• [To be done]
(a) Output the stretch of the dog-feeding forum thread from "since we weigh" through "fish many times.", word for word.
(b) Shift the entries from the line containing "You are a computer-use" through the line containing "coord(565,527)" by rewriting every one of those lines in full and adding 89 to each coordinate in the answers. Give only those lines, and leave the pictures out.

• [Source text]
ShopRite has canned sardines 10 for $10. After looking at this thread and seeing that canned is okay I think I'm going to buy them since they are on sale.

I bought catfish chunks one time and Hannah liked that. I don't think I'll be buying the talapia for awhile.


----------



## harrkim120 (Feb 2, 2010)

I feed canned only because that's all they'll eat. 

I bought a box of 50 pounds of tiliapa for $40 thinking that they'll eat it with no problems. Yeah, right. 

That fish is now owned by some gentleman in Orlando. LOL :tongue:


----------



## magicre (Apr 7, 2010)

i have two dogs who think salmon oil gelcaps are a treat...so in this way, i might have gotten lucky...

i don't know if they ate it because they were hungry...or they liked it...but i'm giving it to them again today...i figure every few days, they should get some fish....

and we'll see about salmon and trout...i'm a little leery of salmon and trout, because of where we live (pacific NW).

but tilapia is on the list, and if they don't like it, that's okay...sardines and smelts and gelcaps should give them what they need.


----------



## Spaz (Sep 3, 2009)

Success! Hannah loves canned sardines. And I got them on sale. YAY!


----------



## magicre (Apr 7, 2010)

Spaz said:


> Success! Hannah loves canned sardines. And I got them on sale. YAY!


yay!

i wonder if she'd like kippers and herring LOL

and clams and oysters? there are lots of canned fish....although you gotta watch out for those boneless skinless ones....where's the fun in that?


----------



## GoldenGirl (Mar 31, 2010)

harrkim120 said:


> I feed canned only because that's all they'll eat.
> 
> I bought a box of 50 pounds of tiliapa for $40 thinking that they'll eat it with no problems. Yeah, right.
> 
> That fish is now owned by some gentleman in Orlando. LOL :tongue:


I'm getting ready to start adding fish and I'm thinking about starting with canned first to see if Koda will like it, before purchasing something like whole talapia. 

With an 80 pound golden retriever, how much canned sardines/salmon, etc would you feed as one meal?

Thanks,
Jean


----------



## magicre (Apr 7, 2010)

i think i read it here about fish and how dogs react to it....

i used to feed canned salmon and tuna and then looked at the sodium content...WOW...

we bought a little package of smelts and tried it. if that hadn't worked, we would have tried something else..

since we weigh our dogs food, the fish would be counted as part of the weight. we're not at that point yet where we know their comfort zone.

i know someone else here who has big dogs could answer this one for your golden retriever....


----------



## chanaka (Apr 10, 2010)

Sam gets 3 meals a day. about 1 pound each meal. I have given him 1 pound of fish many times.


----------



## mike487 (Mar 30, 2010)

Here are some good sites to look at if you are concerned about contaminants in fish:
Seafood - Health Alerts - Seafood Selector - Environmental Defense Fund
Freshwater - The National Listing of Fish Advisories (NLFA) - U.S. EPA 
Or your state's fishing dept. or state EPA eg for ohio - Sport Fish Consumption Advisory


----------



## harrkim120 (Feb 2, 2010)

GoldenGirl said:


> With an 80 pound golden retriever, how much canned sardines/salmon, etc would you feed as one meal?

• [Data excerpts]
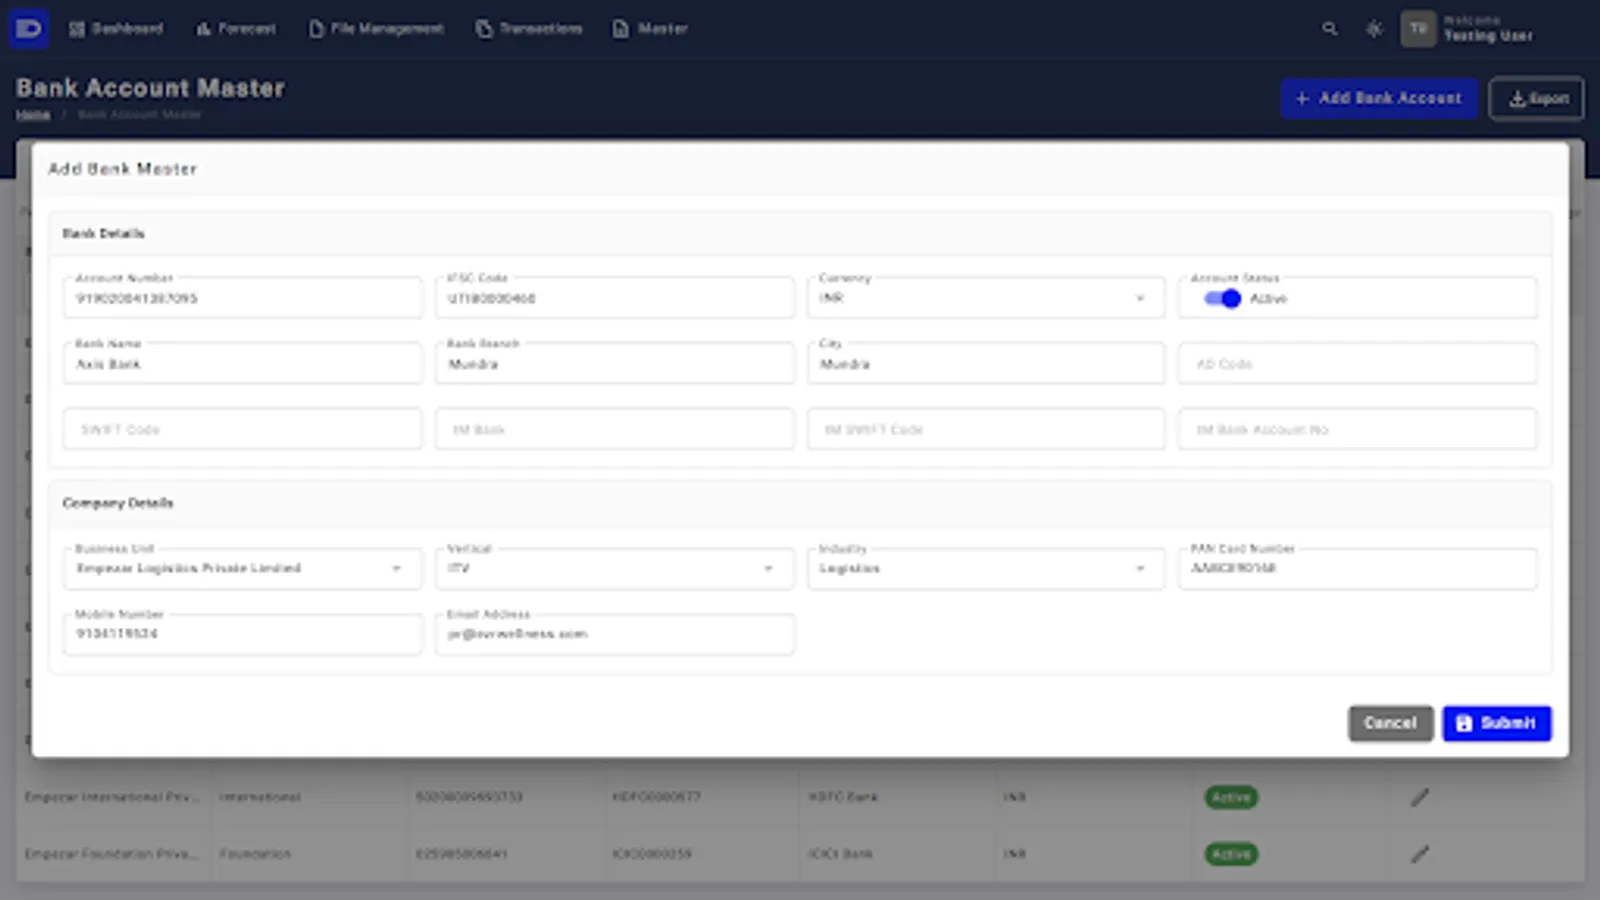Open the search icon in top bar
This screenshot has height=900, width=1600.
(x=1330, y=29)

...

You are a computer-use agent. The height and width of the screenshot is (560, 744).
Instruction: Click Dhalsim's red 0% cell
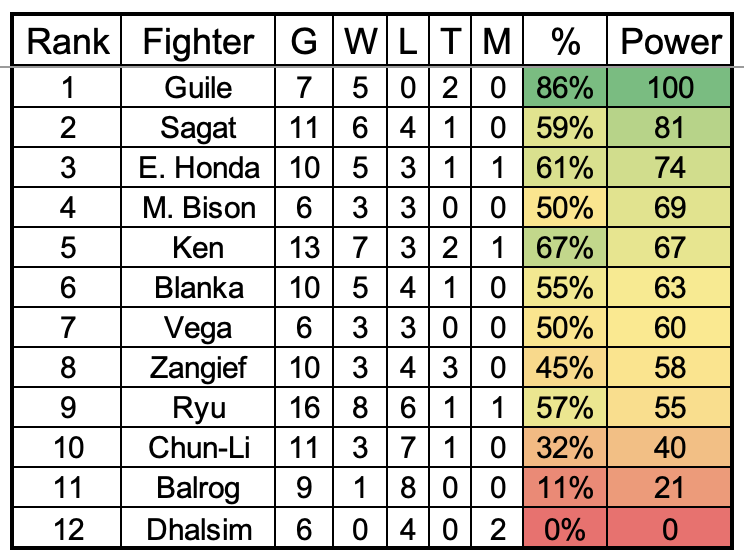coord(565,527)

--

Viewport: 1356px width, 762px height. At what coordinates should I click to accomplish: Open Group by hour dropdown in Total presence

• [Solved problems]
(a)
since we weigh our dogs food, the fish would be counted as part of the weight. we're not at that point yet where we know their comfort zone.

i know someone else here who has big dogs could answer this one for your golden retriever....


----------



## chanaka (Apr 10, 2010)

Sam gets 3 meals a day. about 1 pound each meal. I have given him 1 pound of fish many times.

(b)
You are a computer-use agent. The height and width of the screenshot is (560, 744).
Instruction: Click Dhalsim's red 0% cell
coord(654,616)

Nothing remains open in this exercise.